President Trump missed a JFK moment (Oct. 31)


Recently, packages containing pipe bombs were sent to former President Barack Obama, former President and first lady Bill and Hillary Clinton, and other prominent members of the Democratic Party. None of the bombs exploded, all government personnel performed their duties well, and no one was hurt.
But President Donald Trump didn’t immediately call the individuals targeted to give reassurance as President, comfort as Commander-in-Chief, or concern as a human being. Most believe this presidential shun was a calculated political move; each targeted individual was an outspoken critic of the Trump administration.
Here history could have guided the president.
In October 1960, two weeks before the presidential election between John F. Kennedy and Richard Nixon, the Student Nonviolent Coordinating Committee asked Martin Luther King Jr. to join one of their sit-ins to desegregate a restaurant. King didn’t want to participate. King told the impatient student leaders of SNCC to wait until after the election. The SNCC leaders insisted and King went along.
But this was a calculated political move by SNCC.
SNCC wanted King to go to jail with them to draw attention to SNCC and their desegregation campaign. SNCC calculated if King was arrested with them it would force the presidential candidates to address civil rights.
They got arrested as planned, but SNCC didn’t plan for deputies to snatch King in the middle of the night and escort him to a maximum-security prison. The author, Steve Levingston, wrote the danger was if King were put to hard labor, as the judge had ordered, King would work side-by-side with ruthless White criminals who had nothing to lose and everything to gain by murdering a Black celebrity.
Meanwhile, King’s wife, Coretta Scott King, was pregnant with the couple’s third child, and knew nothing of her husband’s circumstances.
After King’s imprisonment made national news, civil rights organizations petitioned the presidential candidates to speak out against the jailing of King.
Levingston wrote, the Nixon camp calculated the political consequences and concluded the best course of action was silence. Baseball hero and civil rights activist Jackie Robinson met with Nixon and urged Nixon to do something. Robinson came out of his 10-minute meeting with Nixon crying. Robinson complained that Nixon thought that speaking on behalf of King would be “grandstanding.” Robinson was distraught and said, “Nixon doesn’t deserve to win.”
The Kennedy camp needed to prove their candidate had a commitment to civil rights, but it was a poor political calculation to anger southern Whites that close to the presidential election.
Kennedy’s camp decided their candidate should do something personal not political. Kennedy was told Blacks don’t expect everything will change tomorrow, no matter who’s elected. But they do want to know whether you care. If you telephone Mrs.
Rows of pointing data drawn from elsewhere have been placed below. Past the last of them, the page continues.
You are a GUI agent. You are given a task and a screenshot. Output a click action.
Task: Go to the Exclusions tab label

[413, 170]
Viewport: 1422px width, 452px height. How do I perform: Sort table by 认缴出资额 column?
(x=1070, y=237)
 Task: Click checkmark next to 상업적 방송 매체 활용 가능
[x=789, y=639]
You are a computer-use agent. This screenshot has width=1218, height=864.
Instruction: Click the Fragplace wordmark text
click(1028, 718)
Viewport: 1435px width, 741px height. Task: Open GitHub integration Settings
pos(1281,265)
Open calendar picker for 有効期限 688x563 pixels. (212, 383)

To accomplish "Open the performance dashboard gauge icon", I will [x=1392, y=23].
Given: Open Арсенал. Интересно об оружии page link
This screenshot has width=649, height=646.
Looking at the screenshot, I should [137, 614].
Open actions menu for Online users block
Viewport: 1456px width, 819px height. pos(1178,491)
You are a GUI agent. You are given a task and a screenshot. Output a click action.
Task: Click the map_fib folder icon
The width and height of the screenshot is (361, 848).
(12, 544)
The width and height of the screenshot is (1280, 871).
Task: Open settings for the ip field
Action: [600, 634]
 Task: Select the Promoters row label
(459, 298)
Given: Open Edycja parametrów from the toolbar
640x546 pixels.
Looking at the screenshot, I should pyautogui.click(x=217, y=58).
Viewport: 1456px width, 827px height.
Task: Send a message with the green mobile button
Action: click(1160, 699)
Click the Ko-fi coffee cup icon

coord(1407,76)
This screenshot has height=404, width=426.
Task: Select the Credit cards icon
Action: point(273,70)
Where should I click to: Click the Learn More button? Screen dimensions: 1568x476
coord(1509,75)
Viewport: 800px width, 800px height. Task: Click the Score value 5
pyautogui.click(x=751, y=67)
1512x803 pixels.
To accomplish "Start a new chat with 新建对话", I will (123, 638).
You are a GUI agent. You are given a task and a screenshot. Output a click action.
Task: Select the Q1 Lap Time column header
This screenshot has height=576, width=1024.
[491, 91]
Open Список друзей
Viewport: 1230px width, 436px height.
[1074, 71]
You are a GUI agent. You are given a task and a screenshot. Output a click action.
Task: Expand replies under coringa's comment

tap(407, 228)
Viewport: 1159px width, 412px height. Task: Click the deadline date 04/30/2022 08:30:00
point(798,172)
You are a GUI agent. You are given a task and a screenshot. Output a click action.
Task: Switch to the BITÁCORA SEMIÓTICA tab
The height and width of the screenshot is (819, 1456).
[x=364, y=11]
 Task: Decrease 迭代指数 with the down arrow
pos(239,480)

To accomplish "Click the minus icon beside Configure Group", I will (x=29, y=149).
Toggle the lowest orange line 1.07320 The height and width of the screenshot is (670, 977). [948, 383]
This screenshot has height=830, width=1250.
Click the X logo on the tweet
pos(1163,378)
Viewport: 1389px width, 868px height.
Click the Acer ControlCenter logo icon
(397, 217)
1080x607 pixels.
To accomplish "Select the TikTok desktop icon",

King you will reach their hearts and give support to a pregnant woman who is afraid her husband will be killed.
Kennedy called Coretta Scott King, and it became known as the phone call that changed history. Then Kennedy defeated Richard Nixon for the presidency.
Now, imagine if President Trump made one phone call to Michelle Obama and asked about her daughters. But President Trump made Nixon’s political miscalculation a few weeks before another historic election.
(J. Pharaoh Doss is a contributor to the New Pittsburgh Courier.)